*** Opening of Records to use ***

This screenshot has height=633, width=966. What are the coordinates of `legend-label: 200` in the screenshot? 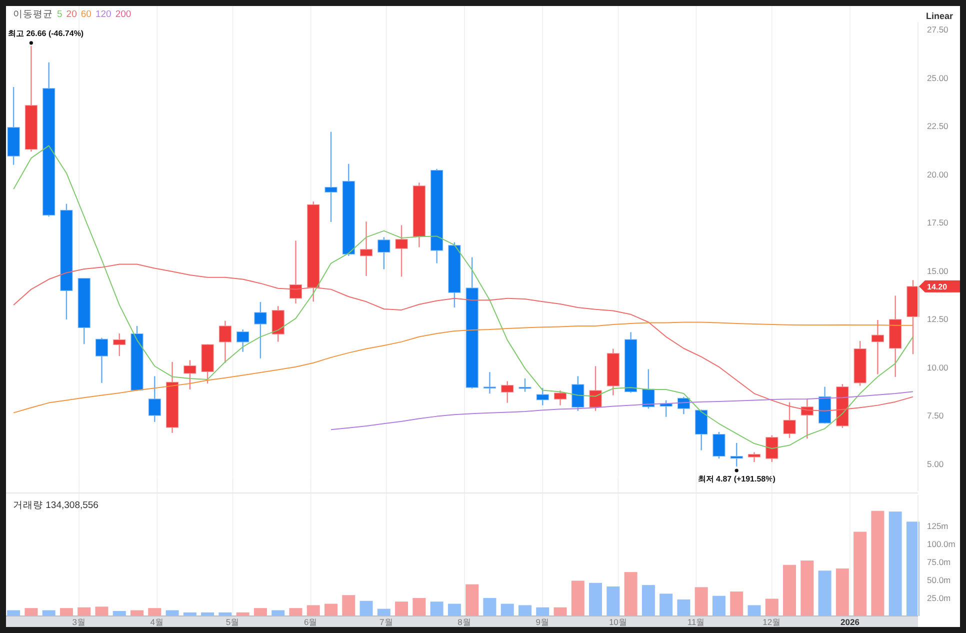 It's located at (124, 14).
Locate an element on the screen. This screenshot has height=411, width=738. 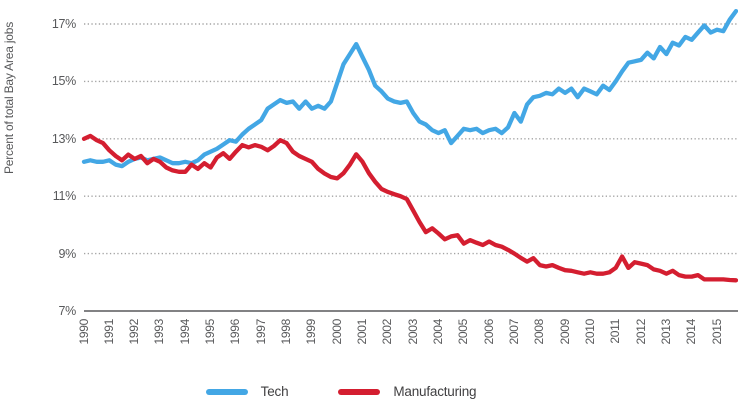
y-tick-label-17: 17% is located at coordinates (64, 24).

*** Close of Records to use ***
*** Opening of Records to use ***

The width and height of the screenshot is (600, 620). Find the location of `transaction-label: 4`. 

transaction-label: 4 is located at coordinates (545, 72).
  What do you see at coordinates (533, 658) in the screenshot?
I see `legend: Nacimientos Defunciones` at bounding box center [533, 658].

*** Close of Records to use ***

• _Exercise directions_:
Format the stretch from the line containing "The width and" through the line containing "center [533, 658]." as a JSON list of strings, one string per line, omitting blank lines.

• _Output for this exercise_:
[
  "The width and height of the screenshot is (600, 620). Find the location of `transaction-label: 4`. ",
  "transaction-label: 4 is located at coordinates (545, 72).",
  "  What do you see at coordinates (533, 658) in the screenshot?",
  "I see `legend: Nacimientos Defunciones` at bounding box center [533, 658]."
]